Umgelegt auf die Arbeitszeit würde das 8,67 Euro Stundenlohn bedeuten, rechnet das Institut Agenda Austria. Etwa 150.000 Vollzeit-Beschäftigte sowie über 200.000 Teilzeitkräfte würden dadurch mehr als bisher verdienen. Derzeit sind noch Dutzende Berufe selbst bei Vollzeitanstellung unter der 1500-Euro-Grenze (siehe Grafik oben). Für die Betriebe würde dies allerdings gut 300 Millionen Euro Mehrkosten bedeuten, rechnet die Wirtschaftskammer. Ein Abbau von Mitarbeitern wäre die unvermeidliche Folge.

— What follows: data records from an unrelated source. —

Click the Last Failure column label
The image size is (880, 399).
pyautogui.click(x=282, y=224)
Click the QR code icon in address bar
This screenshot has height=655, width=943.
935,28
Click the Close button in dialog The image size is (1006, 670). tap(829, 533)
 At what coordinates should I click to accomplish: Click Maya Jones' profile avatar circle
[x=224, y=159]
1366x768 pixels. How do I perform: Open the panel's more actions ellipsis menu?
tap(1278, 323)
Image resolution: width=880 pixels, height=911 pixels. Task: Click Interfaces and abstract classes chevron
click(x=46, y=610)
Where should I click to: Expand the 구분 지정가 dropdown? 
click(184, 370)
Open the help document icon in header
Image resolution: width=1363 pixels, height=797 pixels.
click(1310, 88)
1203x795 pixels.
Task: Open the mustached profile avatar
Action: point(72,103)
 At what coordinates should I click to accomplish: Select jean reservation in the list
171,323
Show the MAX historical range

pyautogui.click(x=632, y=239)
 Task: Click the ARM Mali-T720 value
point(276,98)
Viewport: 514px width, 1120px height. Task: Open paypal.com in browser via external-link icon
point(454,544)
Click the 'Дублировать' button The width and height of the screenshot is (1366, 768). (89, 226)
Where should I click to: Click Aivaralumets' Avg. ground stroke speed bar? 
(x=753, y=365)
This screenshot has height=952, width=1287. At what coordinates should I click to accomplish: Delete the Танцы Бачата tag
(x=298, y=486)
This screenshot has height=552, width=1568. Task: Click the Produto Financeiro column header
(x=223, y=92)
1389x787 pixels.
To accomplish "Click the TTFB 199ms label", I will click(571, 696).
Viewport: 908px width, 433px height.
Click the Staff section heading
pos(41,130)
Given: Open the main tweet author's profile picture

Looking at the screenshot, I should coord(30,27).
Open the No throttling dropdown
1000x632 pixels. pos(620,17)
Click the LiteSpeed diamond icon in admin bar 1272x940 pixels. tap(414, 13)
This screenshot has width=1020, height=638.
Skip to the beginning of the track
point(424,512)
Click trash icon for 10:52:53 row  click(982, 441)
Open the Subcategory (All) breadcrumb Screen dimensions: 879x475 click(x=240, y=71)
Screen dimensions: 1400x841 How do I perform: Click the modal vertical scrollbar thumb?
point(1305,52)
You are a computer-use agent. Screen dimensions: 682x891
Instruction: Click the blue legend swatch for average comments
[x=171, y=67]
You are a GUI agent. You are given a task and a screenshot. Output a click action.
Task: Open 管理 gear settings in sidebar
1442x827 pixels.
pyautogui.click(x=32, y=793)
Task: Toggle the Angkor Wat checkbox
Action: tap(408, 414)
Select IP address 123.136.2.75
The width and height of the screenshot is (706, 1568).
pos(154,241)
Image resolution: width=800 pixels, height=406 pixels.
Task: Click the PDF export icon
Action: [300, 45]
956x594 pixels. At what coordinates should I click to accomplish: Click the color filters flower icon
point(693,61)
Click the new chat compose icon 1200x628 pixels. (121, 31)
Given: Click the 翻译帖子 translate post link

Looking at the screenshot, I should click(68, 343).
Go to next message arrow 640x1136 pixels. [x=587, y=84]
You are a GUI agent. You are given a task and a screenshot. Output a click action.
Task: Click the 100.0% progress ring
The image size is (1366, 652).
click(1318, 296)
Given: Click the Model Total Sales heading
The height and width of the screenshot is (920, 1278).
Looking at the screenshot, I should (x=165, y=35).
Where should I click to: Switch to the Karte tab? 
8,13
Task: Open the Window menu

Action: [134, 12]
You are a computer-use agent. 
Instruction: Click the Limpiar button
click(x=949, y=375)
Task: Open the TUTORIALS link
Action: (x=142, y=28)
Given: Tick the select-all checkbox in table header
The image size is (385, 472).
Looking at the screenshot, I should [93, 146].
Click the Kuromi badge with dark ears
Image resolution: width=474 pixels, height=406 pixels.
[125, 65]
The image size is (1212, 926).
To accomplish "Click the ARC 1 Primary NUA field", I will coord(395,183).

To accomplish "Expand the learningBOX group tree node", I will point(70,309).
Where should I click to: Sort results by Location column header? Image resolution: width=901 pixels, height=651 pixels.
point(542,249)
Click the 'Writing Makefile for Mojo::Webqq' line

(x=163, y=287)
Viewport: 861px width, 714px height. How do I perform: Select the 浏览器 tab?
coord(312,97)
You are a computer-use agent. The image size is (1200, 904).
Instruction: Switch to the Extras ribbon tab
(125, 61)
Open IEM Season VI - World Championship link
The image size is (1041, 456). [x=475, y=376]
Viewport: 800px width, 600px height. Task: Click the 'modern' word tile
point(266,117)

Arbeitsmarktspezialist erwartet "nur geringe negative Effekte"
Differenziert sieht das Helmut Hofer, Arbeitsmarktspezialist des IHS: "Ich erwarte nur geringe negative Effekte, insbesondere wenn die Erhöhung nur schrittweise erfolgt. Etwa weil die Unternehmen motiviert wären, mehr in die Weiterbildung ihrer dann teureren Mitarbeiter zu investieren. Das würde die Produktivität erhöhen."

Überproportional könnten zudem Frauen profitieren, die oft in Niedriglohnbranchen arbeiten. Ihr Einkommensabstand zu den Männern würde somit etwas sinken. Allerdings warnt Hofer auch, dass "Arbeitslose bei höheren Mindestbezügen eventuell noch schwieriger zu Jobs kommen".

"Einige Branchen werden mit den Löhnen auch die Preise erhöhen müssen, was zu mehr Schwarzarbeit führt, z. B. bei Friseuren. Und dort, wo man die Kosten nicht weitergeben oder durch höhere Produktivität ausgleichen kann, wird eben mehr automatisiert", so Hofer.

Regelung über Kollektivverträge statt Einheitslösung per Gesetz
Generell plädiert der Wirtschaftsforscher daher, statt einer gesetzlichen Einheitslösung weiterhin branchenweise über die Kollektivverträge auf die 1500 Euro zu kommen. "Das nimmt besser auf die betrieblichen Anforderungen Rücksicht. Da bei uns 98 Prozent der Beschäftigten über Kollektivverträge erfasst sind, hätte das auch eine flächendeckende Wirkung."

Tatsächlich haben sich gerade im Schädlingsbekämpfungsgewerbe die Sozialpartner auf 1512 Euro Einstiegslohn ab März geeinigt, Tourismusbetriebe wollen im nächsten Kollektivvertrag ab 2018 statt 1420 Euro mindestens 1500 Euro bezahlen, im Handel gilt dies bereits seit 2015. Insgesamt wurden in vielen Berufen die Mindestbezüge seit 2009 etappenweise von damals 1000 Euro einvernehmlich deutlich angehoben.

Österreich läge mit 8,67 Euro künftig im Mittelfeld
Wo Kollektivverträge weniger verbreitet als bei uns sind, greift jedoch oft der Staat ein. 22 von 28 EU-Ländern haben gesetzliche Lohnuntergrenzen, zuletzt hat Deutschland 2015 einen Stundenlohn von 8,50 Euro (heuer auf 8,84 Euro erhöht) eingeführt. In Australien gelten umgerechnet 11,70 Euro, in den USA 6,53 Euro. Österreich läge künftig mit 8,67 Euro also im Mittelfeld.